I extended my quantitative analyses of Cryptococcus to two important factors involved in both environmental and disease contexts: thermal and low pH tolerance. In doing so, I discovered multiple pleiotropic QTL involved in general growth that also dictate stress tolerance in both high temperature and low pH environments. By fitting growth data to a Gompertz growth model and QTL mapping based on the parameters of this model, I discovered a novel QTL that effects lag, the time it takes for a population of cells to begin growing at an exponential rate. This lag QTL is pleiotropic across growth conditions. I identified a candidate allele for the lag QTL, a 9-bp deletion in CNAG_01111, a gene that has been found to impact growth initiation in other species of fungi.

Finally, taking a complimentary approach to understanding the role of genes in environmental survival, I experimentally evolved a C. neoformans strain in conditions of thermal stress and fludioxonil stress.

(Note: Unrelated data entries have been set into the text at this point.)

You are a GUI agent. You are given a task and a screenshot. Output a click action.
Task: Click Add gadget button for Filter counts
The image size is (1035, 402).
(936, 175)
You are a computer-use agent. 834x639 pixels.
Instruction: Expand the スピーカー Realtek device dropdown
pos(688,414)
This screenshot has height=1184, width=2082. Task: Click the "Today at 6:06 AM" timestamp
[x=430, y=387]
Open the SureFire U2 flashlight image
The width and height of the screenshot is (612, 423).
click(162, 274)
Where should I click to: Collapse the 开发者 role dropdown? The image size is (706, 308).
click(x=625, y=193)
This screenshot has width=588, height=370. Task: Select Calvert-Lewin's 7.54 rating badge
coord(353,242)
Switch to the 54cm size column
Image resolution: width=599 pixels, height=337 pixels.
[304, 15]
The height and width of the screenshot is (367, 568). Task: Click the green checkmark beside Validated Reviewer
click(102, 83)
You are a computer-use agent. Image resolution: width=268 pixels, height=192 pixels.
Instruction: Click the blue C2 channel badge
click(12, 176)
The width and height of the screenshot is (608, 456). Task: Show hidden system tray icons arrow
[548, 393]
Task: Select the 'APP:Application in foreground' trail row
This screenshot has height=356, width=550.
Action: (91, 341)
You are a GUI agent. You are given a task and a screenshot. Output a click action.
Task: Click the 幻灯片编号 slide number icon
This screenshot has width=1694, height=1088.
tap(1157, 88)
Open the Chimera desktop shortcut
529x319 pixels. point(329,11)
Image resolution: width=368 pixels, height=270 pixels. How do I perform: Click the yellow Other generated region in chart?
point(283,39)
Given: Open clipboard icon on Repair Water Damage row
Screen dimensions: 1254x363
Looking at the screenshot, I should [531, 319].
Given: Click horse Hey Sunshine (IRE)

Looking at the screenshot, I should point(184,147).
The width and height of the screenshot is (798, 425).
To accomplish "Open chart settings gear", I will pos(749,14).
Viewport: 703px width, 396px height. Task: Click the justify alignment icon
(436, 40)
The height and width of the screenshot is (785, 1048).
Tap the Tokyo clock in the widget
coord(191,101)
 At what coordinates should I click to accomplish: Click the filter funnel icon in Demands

I discovered that strains evolved at high temperatures lose tolerance to fludioxonil and strains evolved in fludioxonil lose temperature tolerance. Furthermore, the loss of fludioxonil tolerance in the high temperature evolved strains can be partially rescued by growing them on media containing fludioxonil. This rescue results in a proportional loss of thermal tolerance. Studying the genomic changes behind the evolved phenotypes I discovered multiple large scale deletions and one multi-gene duplication associated with fludioxonil resistance and a single multi-gene deletion associated with thermal tolerance. There are also a variety of small scale mutations associated with each evolved condition, including mutations of genes in the HOG and ergosterol pathway that are responsible for fludioxonil resistance. Mutations in uncharacterized multidrug transporters are frequently associated with fludioxonil resistance, suggesting that the evolved strains might also have altered resistance to other antifungals. These findings highlight the polygenic and pleiotropic genetic architecture of adaptation in C. neoformans on an ever warming planet with increased use of agricultural antifungals. The trade-offs found may represent a good sign for the use of phenylpyrroles as an agricultural antifungal.

Collectively, my work sheds light on genes and alleles involved in environmental survival while also making important connections back to human disease. It also exhibits the importance of utilizing the natural variation of fungal pathogens to study the evolutionary hypothesis surrounding virulence traits. The studies reported here also provide significant groundwork for many new insights into virulence genes and the origins of Cryptococcus pathogenicity.